Fortunately, the website was a so-called “honeypot,” a ploy designed to lure hackers to record and analyze their movements. The cybersecurity company Armor had teamed up with a third party to create the trap, launching 3 servers—1 with no firewall, 1 with some degree of protection, and a third with Armor’s proprietary technology, each mimicking a “public cloud environment that would be deployed by small and midsized businesses,” according to the resultant report. In this case, the honeypot used 2 medical practice websites, MetropolisPrimary.com and MetropolisMed.com.
“Unsurprisingly, the network was hit early and often,” Armor researchers wrote in the report. “Attacks started within minutes of the honeypot sensors being activated.

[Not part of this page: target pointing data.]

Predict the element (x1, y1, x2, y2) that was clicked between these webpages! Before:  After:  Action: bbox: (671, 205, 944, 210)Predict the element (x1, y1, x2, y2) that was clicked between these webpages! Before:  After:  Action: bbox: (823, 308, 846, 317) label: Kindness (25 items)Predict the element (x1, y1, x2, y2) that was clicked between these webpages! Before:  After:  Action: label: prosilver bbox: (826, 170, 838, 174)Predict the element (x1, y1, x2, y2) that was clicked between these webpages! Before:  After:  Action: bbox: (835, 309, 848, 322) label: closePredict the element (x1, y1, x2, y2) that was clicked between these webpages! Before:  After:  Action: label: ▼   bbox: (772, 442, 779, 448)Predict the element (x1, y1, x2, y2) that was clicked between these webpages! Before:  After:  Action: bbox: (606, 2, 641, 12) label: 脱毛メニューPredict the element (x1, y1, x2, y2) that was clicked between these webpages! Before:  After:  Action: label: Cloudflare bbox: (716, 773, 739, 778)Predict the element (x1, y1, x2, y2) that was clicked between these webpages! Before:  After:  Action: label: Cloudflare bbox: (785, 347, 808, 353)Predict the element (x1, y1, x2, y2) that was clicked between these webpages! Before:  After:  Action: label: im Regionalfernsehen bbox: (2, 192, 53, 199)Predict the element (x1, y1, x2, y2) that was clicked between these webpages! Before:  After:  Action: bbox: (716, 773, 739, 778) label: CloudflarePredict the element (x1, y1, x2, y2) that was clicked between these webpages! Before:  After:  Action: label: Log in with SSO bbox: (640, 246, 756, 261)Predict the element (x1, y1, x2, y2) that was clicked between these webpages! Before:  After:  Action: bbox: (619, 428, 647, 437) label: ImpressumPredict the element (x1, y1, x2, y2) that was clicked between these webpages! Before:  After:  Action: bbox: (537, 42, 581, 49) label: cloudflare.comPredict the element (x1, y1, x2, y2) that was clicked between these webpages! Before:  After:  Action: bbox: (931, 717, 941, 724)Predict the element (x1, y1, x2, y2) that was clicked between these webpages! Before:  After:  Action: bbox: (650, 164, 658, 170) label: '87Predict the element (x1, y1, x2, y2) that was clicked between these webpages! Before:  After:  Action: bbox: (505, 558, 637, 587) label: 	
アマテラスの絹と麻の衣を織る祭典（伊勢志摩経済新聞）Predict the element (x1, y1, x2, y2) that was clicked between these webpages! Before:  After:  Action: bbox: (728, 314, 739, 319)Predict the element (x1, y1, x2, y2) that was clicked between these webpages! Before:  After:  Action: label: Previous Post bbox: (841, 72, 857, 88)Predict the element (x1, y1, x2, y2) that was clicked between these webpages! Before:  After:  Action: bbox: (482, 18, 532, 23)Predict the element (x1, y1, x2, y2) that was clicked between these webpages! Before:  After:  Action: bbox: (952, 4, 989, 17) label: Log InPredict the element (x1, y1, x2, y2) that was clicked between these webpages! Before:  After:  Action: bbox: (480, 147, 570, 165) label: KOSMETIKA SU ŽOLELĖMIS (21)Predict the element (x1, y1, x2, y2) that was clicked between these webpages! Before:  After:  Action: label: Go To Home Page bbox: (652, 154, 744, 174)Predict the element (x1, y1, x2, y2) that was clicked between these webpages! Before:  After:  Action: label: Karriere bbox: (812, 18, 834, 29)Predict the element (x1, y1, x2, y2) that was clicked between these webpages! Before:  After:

Ultimately, each instance was scanned thousands of times by likely attackers.”
By the trial’s end, hackers had attacked the unsecured server more than 19,000 times, for roughly 2,500 attempts per week, over about 3 months, according to the survey. The server with a native firewall sustained an average of 563 hits each week, and the most guarded server saw 509 attacks per week.
Most of the attacks were SSH brute force authentication attacks, which experts said were automated to try to sneak into the serves by way of a large list of usernames and passwords. MySQL authentication attacks proved the second-most prevalent, according to the Armor report. In many cases, scanners searched for open ports but didn’t try to bust in, the authors noted.
Hackers tried to “move deeper into the system” hundreds of times, and roughly 3 “focused exploits” occurred each day, in each instance, wrote Wayne Reynolds, Armor’s vice president of security. “This malicious activity means that even a small misconfiguration or insecure application can quickly lead to a compromise by an opportunistic attacker,” he added.
Although researchers couldn’t determine if an IP address was legitimate, they found that most of the attacks were launched in China and the United States. (It’s possible that hackers employed steps to hide their tracks, but the Armor team did check whether the strikes came from TOR.) The Netherlands, meanwhile, set off more assaults than any other European country, and others came from South America, particularly Brazil, according to the report.
So, what can hospital administrators and other healthcare leaders learn from the honeypot?
“From a defensive standpoint, the attack data shows the importance of paying close attention to SSH security. Hackers certainly are,” Armor wrote. Further, best practices and password management must be “critical elements” in any cloud security strategy.
Armor also touted its services as a means to understand, report, and remediate the attacks.
Finally, the company noted, healthcare organizations should limit access, making only the necessary components available outside the company—and behind a firewall; restrict administrative control by establishing source IP-based controls; and keep their software up to date.